Project picker in the sidebar showing the active project

Click it to:

  • Switch projects — everything on screen (checks, incidents, dashboard stats) narrows to that project.
  • Select "All projects" — clears the filter and shows everything in the workspace again.
  • Jump to the full projects list — click the folder icon next to the picker.

Your selection is remembered as you move between pages, so you don't have to re-select a project every time you switch screens. It's also remembered per workspace: switching to a workspace shows the project you last had selected there, or "All projects" if you've never selected one in that workspace before.

The Projects List

Open Projects from the folder icon next to the picker (or navigate there directly) to see every project in the workspace, with its environment, check count, health, and creation date.

Projects list page showing several projects with health badges

For each project you can see:

  • Name and description — the project's label and an optional one-line summary.
  • Environment — an optional Production or Staging tag.
  • Checks — how many checks currently belong to the project.
  • HealthHealthy, Impacted, or Down, rolled up from the status of every check in the project. Projects with no checks yet show No checks instead.
  • Created — how long ago the project was set up.

Use the search box to filter by name or description, and click any column header to sort. Clicking a row opens that project (equivalent to selecting it in the project picker) and takes you to the dashboard.

Creating a Project

Open the create form

Click New Project from the projects list. The project picker dropdown only lets you switch between existing projects — you'll always start a new project from the list.

Name it

Give it a name — at least 2 characters. This name shows up in incident notifications and on your status page, so make it something your whole team recognizes at a glance.

Add an optional description

A short, one-line note (up to 140 characters) about what the project covers.

Choose an environment (optional)

Mark it as Production or Staging to help you tell customer-facing projects apart from internal ones when filtering.

Create

Click Create project. You're switched into the new project immediately so you can start adding checks.

New project form with name, description, and environment fields

Every plan has a limit on how many projects you can create. If you're at your limit, Ionhour blocks the create form and points you to upgrade instead.

Project Settings

Click Settings from a project's row menu (or the picker) to open its settings page. This is also where you manage the project itself, separate from the checks inside it.

Project settings page showing the General card, Overview stats, and Danger Zone

General — edit the project's name, description, and environment, and view its Project ID (useful if you're scripting against the API).

Overview — a snapshot of the project's current state: total checks, down checks, impacted checks, uptime percentage, and alerts triggered, plus when it was created and last updated.

Danger Zone — two destructive actions, each requiring you to type the project's name to confirm:

  • Transfer Project — move the project, and every check inside it, to a different workspace you belong to. This also removes its escalation policies, clears any status page component references, and detaches dependency links, since those are specific to the original workspace.
  • Delete Project — permanently remove the project along with all of its checks, jobs, incidents, and signal history. This cannot be undone.
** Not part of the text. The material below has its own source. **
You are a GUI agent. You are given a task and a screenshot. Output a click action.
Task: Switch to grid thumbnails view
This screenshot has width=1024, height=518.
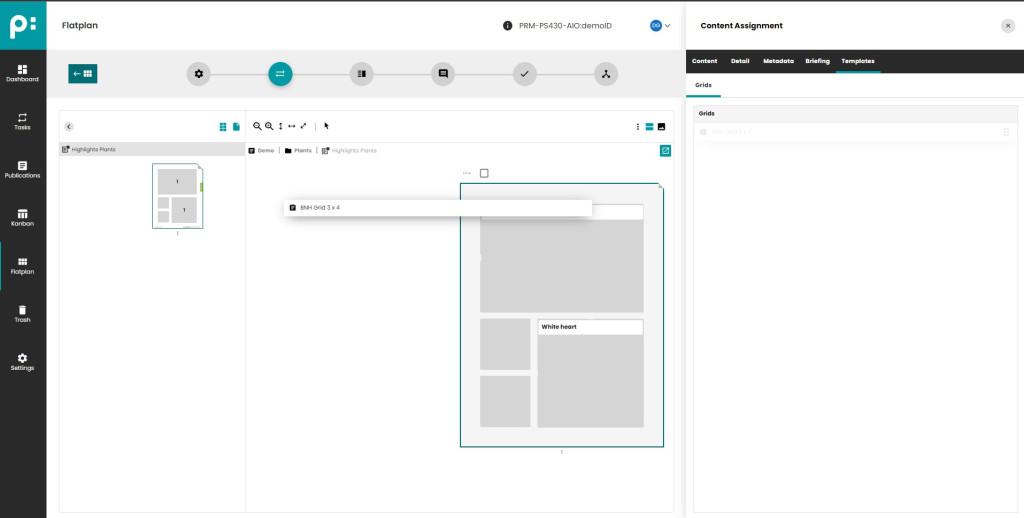(223, 127)
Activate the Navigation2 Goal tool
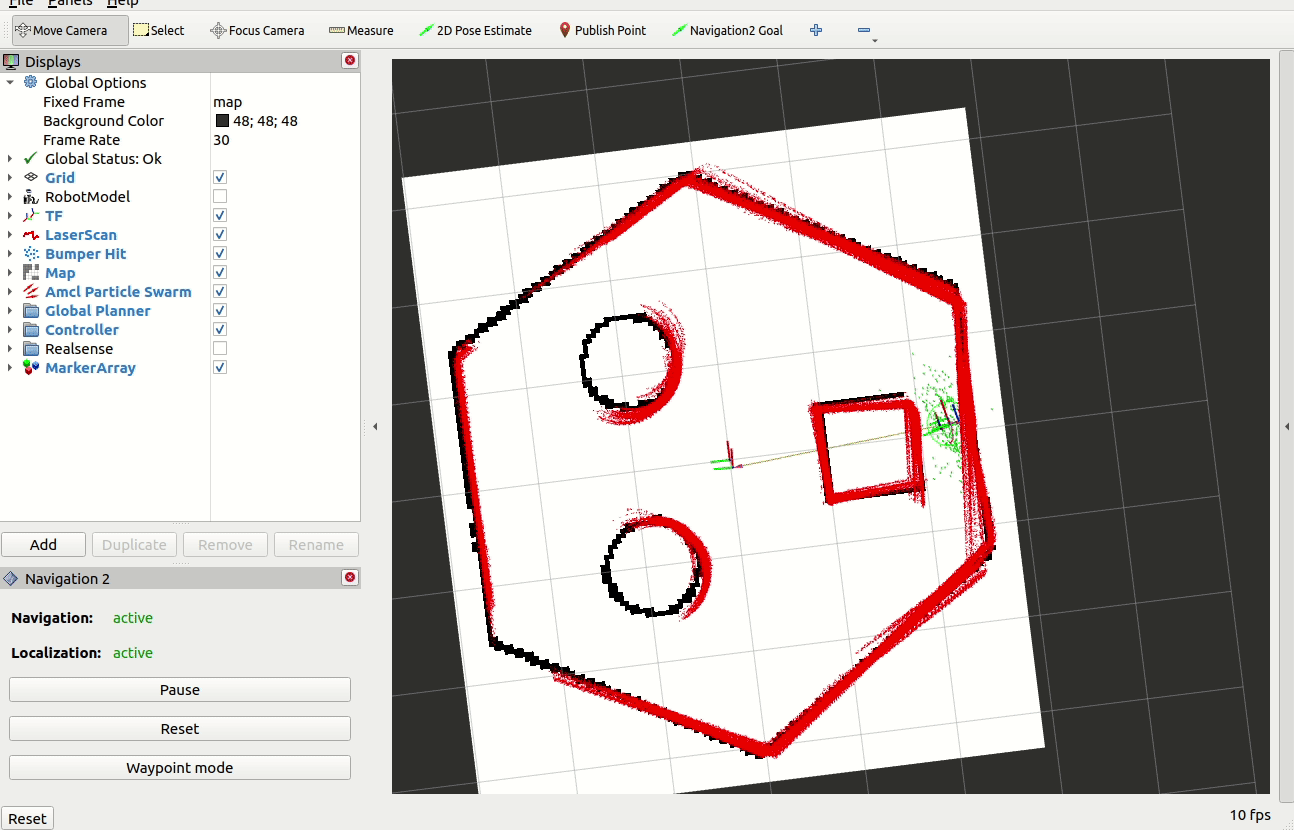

Managing Projects from the List

The row menu on the projects list (the button) gives you quick access to the same actions without opening the settings page:

  • Settings — jump to the project's settings page.
  • Duplicate — create a new project with the same name (suffixed "(Copy)"), description, and environment. This copies the project's settings only — checks are not duplicated, so you'll add fresh ones to the new project.
  • Transfer — same as the Danger Zone transfer, available inline.
  • Delete — same as the Danger Zone delete, available inline.

Deleting is permanent

Deleting a project removes every check, job, incident, and signal inside it immediately. There's no undo from the UI — make sure you mean it before you type the confirmation name.

Best Practices

  • One project per deployable service. If two checks would be affected by the same release, they probably belong together.
  • Use descriptive names. "Backend API" tells your team more than "Project 1," and it's what shows up in incident alerts.
  • Set the environment. Tagging a project Production or Staging makes it easy to spot which ones are customer-facing.
  • Don't over-split. Services that always deploy and get monitored together can share a project — too many thin projects just adds overhead.